Culture For All
Since it is getting dark, like at 14:55 in the afternoon these days, what’s a girl going to do with her evenings that start halfway into the afternoon? Stay at work, of course, but the mind wanders to planning the evening as the afternoon slips into night in one blink of an eye.
If it is still early in the workweek and sunlight deprivation hasn’t turned me into a couch potato whimpering with feigned exhaustion, I mostly consider going out to take in a cheapie cultural event. And by cheapie, I don’t mean bad quality – ever. We know that Russians excel in all of the arts, and all of the arts are being performed excellently all over town. Cheapie means few rubles. In fact, what a joy to have so much talent on display all over town and not have to pay NYC or London culture vulture prices.

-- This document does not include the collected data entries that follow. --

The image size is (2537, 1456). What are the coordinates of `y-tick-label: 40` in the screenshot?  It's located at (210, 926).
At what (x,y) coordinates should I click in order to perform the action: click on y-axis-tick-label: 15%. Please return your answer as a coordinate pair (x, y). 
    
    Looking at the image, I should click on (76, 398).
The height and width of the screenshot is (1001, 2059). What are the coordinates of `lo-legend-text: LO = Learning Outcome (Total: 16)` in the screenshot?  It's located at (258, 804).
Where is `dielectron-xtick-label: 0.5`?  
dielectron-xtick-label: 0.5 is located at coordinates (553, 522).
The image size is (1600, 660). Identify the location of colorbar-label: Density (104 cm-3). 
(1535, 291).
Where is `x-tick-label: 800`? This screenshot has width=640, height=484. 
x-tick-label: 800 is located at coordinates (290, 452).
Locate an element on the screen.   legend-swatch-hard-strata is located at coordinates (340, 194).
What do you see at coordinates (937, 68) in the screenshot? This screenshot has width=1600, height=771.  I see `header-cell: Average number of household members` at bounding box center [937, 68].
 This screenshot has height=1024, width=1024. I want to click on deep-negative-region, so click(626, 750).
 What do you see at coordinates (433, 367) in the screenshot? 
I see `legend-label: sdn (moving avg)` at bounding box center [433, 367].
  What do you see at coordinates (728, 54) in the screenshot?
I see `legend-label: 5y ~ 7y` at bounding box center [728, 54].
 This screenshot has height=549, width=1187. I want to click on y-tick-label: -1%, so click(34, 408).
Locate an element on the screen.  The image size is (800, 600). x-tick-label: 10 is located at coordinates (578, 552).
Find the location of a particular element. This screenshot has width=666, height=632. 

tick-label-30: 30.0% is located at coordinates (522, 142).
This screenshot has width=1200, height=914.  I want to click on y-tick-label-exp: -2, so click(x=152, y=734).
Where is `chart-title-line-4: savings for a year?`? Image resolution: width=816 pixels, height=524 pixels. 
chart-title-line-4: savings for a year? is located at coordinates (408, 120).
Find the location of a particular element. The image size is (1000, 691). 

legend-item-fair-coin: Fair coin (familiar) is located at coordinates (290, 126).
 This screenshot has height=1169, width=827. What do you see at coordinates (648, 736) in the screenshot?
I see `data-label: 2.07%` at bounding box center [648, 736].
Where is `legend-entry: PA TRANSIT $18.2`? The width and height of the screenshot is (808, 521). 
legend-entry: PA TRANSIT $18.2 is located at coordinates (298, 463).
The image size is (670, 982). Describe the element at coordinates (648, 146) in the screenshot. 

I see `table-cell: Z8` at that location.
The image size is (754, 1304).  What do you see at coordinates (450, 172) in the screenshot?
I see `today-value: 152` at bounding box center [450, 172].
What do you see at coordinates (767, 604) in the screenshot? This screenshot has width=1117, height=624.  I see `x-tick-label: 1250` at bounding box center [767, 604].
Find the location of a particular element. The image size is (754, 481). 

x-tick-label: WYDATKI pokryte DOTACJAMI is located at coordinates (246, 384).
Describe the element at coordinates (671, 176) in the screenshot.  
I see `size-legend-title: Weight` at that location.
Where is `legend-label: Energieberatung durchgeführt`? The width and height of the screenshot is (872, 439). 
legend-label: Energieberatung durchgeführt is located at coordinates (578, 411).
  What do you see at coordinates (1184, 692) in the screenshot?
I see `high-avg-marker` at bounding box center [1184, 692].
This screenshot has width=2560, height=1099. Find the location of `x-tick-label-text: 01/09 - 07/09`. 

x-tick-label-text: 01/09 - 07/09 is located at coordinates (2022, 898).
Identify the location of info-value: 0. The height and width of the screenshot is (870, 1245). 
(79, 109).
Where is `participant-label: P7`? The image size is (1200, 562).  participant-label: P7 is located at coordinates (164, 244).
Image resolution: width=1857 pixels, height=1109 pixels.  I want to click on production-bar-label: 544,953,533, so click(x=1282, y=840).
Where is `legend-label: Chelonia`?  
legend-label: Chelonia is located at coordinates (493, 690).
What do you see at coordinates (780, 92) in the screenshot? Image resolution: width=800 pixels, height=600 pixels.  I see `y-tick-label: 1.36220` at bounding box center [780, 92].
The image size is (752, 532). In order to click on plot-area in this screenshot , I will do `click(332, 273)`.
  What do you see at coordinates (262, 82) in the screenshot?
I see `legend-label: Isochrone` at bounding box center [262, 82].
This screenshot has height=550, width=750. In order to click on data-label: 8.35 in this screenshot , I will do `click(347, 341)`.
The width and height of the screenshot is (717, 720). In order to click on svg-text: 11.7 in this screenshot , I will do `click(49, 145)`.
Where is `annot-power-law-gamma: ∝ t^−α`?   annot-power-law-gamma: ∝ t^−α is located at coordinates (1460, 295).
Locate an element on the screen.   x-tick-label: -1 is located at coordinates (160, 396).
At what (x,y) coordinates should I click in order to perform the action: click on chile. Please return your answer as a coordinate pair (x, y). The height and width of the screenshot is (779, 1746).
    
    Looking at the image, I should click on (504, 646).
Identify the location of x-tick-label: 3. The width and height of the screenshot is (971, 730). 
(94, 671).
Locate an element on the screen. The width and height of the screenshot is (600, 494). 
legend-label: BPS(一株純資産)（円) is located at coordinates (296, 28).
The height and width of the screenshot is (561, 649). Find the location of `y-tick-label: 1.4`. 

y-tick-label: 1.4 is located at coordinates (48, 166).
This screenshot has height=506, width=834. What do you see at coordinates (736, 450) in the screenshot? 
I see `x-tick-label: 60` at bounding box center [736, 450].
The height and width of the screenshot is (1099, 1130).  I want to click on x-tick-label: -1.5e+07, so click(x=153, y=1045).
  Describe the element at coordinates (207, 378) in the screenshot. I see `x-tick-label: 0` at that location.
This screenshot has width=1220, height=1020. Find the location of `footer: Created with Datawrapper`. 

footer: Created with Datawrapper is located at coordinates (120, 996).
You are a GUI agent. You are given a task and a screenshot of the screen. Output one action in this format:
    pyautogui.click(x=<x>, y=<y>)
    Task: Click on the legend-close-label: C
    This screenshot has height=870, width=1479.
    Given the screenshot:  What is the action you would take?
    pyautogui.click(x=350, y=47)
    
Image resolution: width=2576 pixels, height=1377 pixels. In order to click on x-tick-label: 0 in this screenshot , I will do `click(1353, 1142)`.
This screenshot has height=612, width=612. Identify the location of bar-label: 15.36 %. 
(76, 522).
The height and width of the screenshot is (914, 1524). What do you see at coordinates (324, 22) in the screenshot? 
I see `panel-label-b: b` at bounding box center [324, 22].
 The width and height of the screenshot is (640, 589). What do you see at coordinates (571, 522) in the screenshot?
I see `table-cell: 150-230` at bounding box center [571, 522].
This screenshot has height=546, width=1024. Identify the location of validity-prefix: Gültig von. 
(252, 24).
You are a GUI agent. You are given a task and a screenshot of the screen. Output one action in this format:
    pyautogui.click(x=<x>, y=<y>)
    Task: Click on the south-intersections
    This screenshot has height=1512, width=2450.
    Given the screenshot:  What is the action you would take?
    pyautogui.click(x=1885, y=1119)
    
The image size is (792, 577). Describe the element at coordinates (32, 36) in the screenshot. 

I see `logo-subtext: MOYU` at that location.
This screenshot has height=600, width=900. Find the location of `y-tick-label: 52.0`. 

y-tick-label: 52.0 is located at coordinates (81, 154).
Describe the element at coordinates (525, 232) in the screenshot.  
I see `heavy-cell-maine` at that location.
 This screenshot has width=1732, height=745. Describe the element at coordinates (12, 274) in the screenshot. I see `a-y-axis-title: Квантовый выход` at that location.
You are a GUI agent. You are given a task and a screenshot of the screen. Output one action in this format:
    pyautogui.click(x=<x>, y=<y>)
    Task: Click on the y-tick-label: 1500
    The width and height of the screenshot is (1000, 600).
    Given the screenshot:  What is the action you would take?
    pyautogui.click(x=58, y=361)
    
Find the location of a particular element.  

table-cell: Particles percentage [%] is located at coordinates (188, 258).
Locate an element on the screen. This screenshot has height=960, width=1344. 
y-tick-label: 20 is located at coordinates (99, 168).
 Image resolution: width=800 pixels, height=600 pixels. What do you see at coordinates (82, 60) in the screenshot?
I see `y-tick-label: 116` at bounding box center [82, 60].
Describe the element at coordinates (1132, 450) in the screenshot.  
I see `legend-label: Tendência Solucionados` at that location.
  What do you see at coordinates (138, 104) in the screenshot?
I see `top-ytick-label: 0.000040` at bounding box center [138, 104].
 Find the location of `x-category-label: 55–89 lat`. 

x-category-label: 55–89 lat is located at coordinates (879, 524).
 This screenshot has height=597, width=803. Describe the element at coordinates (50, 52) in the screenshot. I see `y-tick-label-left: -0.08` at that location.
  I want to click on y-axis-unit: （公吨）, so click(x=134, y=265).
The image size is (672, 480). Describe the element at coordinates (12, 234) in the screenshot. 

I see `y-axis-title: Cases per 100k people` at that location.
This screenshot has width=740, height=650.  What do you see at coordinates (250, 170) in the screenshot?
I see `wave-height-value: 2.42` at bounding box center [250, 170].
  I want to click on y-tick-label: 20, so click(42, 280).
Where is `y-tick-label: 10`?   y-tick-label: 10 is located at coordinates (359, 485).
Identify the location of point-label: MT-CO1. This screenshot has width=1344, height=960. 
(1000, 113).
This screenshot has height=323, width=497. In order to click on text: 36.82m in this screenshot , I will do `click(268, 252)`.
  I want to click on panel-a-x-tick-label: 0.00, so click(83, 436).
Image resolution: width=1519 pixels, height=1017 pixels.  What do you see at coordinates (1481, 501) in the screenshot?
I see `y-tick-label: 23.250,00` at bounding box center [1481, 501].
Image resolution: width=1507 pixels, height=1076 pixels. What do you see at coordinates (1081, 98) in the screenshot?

I try to avoid the Bolshoi, since prices can go sky-high. In fact, since we have only the Novy now, we are paying top dollar – sorry, ruble, in order to rehab that Stary one. No, I tend to haunt the smaller venues – the Small Hall at the Conservatory, or the off-nights at the Tchaikovsky Concert Hall, or that crazy Helicon venue. There is the Novy Opera, which is lovely, and has nothing to do with the Stary Opera at the Bolshoi. (Have you seen the singers recently at the Bolshoi Opera? Haven’t they got a retirement plan for those folks yet?) The “NO” is a great place to see smaller more intimate opera. And they love to dress down for their Carmen or their La Traviata. Fewer ballgowns and more intimate modern settings – and youthful and beautiful singers! There is also the International House of Music, which always has something interesting going on every night in every hall, Small or Bolshoi. Plus, you get the added sensation of being in a very well-lighted flying saucer that has touched down for an evening along the Moscow River Embankment. That is certainly worth the price of a discounted weekday ticket!
If you live in Moscow and want to be a cultural sponge, you go out a lot. Exhaustion can set in, but never boredom. When I head home for good and think back on my many evenings out and about, I might not remember the exact performances, but I will remember the piles and piles of flower bouquets delivered up to performers as they take their bows. I will remember the rhythmic clapping that tells the performers that their talent is appreciated. Very strange to American clapping hands, but quickly learned. And I will remember the well-behaved Russian children, dressed in their finest, and actually paying attention to the performance.
And lastly, I will remember the concerts and operas of Moscow for a reason that keeps me buying those cheapie tickets — to see if civilization has finally arrived in the concert halls of this city and — WILL MUSCOVITES FINALLY TURN OFF THEIR MOBILES DURING THE PERFORMANCES!!!